• Matt Arco
  • 2020-05-14
  • NJ Advance Media for NJ.com

Beaches and boardwalks along the Jersey Shore and lakes throughout New Jersey will be open, with some restrictions, this summer as the state continues to grapple with the coronavirus outbreak, Gov. Phil Murphy announced Thursday, a little more than a week from Memorial Day.

Under Murphy’s executive order, beaches and lakefronts must limit the number of visitors given access so people can properly socially distance. Families and households are allowed to cluster together, but otherwise people need to be six feet apart, the governor said.

The opening goes into effect May 22, the beginning of Memorial Day weekend — the unofficial start of the summer season.

“The Jersey Shore, after all, is where memories are made," Murphy said during his daily coronavirus briefing in Trenton. “The last thing any of us wanted was for a summertime down the Shore to be a memory.”

Many beaches and boardwalks across the Shore have already reopened with social-distancing restrictions, but this order gives guidance to local leaders going forward and mandates some restrictions.

The move could also be a shot in the arm to New Jersey’s economy, which has been crippled by the pandemic. The Shore is one of the state’s economic engines.

Organized games, contact sports, concerts, festivals, and fireworks will be banned, and rides and arcade games will remain closed. But boardwalk restaurants can open for takeout and delivery.

Local towns will decide how to limit access by measures like cutting back on the number of beach tags for any given day. But Murphy warned officials cannot limit beaches to people of a particular town.

“Every beach will be required to establish capacity limitations, but we will leave it to local leaders to determine the method that would be best for their community,” the governor said. “No community can turn a public beach into a de facto private one. All visitors must have the ability to enjoy our state’s greatest natural resource.”

Swimming will be allowed along the shore, though lifeguards will likely be spaced out rather than sitting two guards to a post, officials said. It’s more likely that there will be one lifeguard per stand so they can also spread out swimmers.

Murphy also said bathrooms along the shore and in state and county parks can reopen.

He said masks or face coverings won’t be required. But he suggested people wear them when possible.

Murphy said it will be up to local authorities how to reprimand those who don’t comply with restrictions. Sea Isle City Mayor Leonard Desiderio said people may be kicked off the beach and ticketed, though he expects people to “police themselves.”

As the virus surged in the state after the first case was reported at the beginning of March, local officials closed beaches up and down the Jersey Shore and asked people not to visit those towns, even if they owned a second home there.

"We are living through unprecedented times, but we have confidence that residents and out-of-state visitors, alike, can take in a day at the beach safely, so long as the measures we are announcing today ... are followed,” Murphy said Thursday.

Still, the governor stressed New Jersey is “not out of the woods yet."
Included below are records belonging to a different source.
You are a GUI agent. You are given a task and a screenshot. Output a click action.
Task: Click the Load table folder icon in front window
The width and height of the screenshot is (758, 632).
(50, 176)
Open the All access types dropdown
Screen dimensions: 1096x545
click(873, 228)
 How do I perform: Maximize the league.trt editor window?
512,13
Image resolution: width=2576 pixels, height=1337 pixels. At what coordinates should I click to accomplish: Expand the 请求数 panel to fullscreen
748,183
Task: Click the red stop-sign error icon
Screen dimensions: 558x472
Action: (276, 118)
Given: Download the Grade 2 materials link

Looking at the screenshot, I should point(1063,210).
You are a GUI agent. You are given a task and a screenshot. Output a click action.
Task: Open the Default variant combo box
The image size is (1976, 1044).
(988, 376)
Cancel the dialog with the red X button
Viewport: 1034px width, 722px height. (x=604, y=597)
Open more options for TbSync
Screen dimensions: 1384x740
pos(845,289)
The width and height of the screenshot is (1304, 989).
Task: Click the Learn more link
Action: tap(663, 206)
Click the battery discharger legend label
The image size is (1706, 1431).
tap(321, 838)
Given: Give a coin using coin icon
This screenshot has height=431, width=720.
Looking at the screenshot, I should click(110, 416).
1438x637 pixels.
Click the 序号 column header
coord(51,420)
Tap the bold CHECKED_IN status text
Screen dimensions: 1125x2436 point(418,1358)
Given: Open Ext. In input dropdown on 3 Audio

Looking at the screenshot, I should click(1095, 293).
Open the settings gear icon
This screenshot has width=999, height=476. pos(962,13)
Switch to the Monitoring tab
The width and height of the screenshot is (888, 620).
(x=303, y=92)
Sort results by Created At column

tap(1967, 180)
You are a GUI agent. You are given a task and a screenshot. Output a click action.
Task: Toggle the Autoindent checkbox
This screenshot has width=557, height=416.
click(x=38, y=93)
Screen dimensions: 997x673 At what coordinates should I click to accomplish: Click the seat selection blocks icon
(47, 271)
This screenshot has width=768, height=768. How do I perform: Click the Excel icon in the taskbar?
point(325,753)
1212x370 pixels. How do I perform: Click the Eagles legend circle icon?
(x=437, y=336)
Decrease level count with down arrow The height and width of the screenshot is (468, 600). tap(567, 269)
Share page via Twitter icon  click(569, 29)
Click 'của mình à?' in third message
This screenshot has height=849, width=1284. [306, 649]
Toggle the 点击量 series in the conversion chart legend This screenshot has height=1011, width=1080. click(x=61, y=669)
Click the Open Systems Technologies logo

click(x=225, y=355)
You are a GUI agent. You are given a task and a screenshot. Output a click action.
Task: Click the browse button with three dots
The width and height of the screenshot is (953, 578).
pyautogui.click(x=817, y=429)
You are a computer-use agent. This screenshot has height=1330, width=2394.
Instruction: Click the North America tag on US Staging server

He announced the reopening the same day he said the death toll from the coronavirus has reached nearly 10,000 people since the beginning of March.

At least 9,946 residents have died and the number of confirmed cases rose to 142,704 on Thursday, Murphy said. The numbers include more than 244 new deaths and more than 1,216 new cases in the last 24 hours.

But Murphy said the numbers have dropped enough that he has begun to slowly lift the near-lockdown orders he’s installed in the state over the last two months.

He announced early this month that state and county parks, as well as golf courses, could reopen a limited capacity.

He announced Wednesday nonessential businesses and construction can open and resume beginning Monday morning. Things like religious ceremonies and graduations can also occur as long as people remain in their vehicles and roll up their windows if parked within six feet of one another.

The number of patients at New Jersey hospitals dropped by about half from the peak a month ago.

The state’s 71 hospitals had 3,958 patients with confirmed or suspected coronavirus cases as of Wednesday night, according to state data. That’s the lowest number since the state began publicly tracking hospitalizations on April 4 and follows four straight weekly declines averaging more than 1,000 patients.

The state hit a peak height with 8,084 hospitalizations on April 14, according to the data.

Murphy has referenced the hospital number repeatedly as the best real-time indicator of the status of the coronavirus outbreak in New Jersey because it is not subject to the same lags for getting test results.

The governor was asked Thursday if he’s worried beaches will draw huge crowds, make social distancing difficult, and cause another spike in the virus.

Murphy said said there’s a “benefit” to taking smaller steps.

“If you take a series of incremental steps, you can be much more nimble in assessing the impact of those," he added.

Murphy also said beaches are “getting toward the edge of what we can responsibly do right now."

“This is something we’re all gonna hold hands and do together recognizing we know people are dying to let steam off, they’re dying to get off," he said. "We’re gonna have a big burden of responsibility to get that as right as we can.”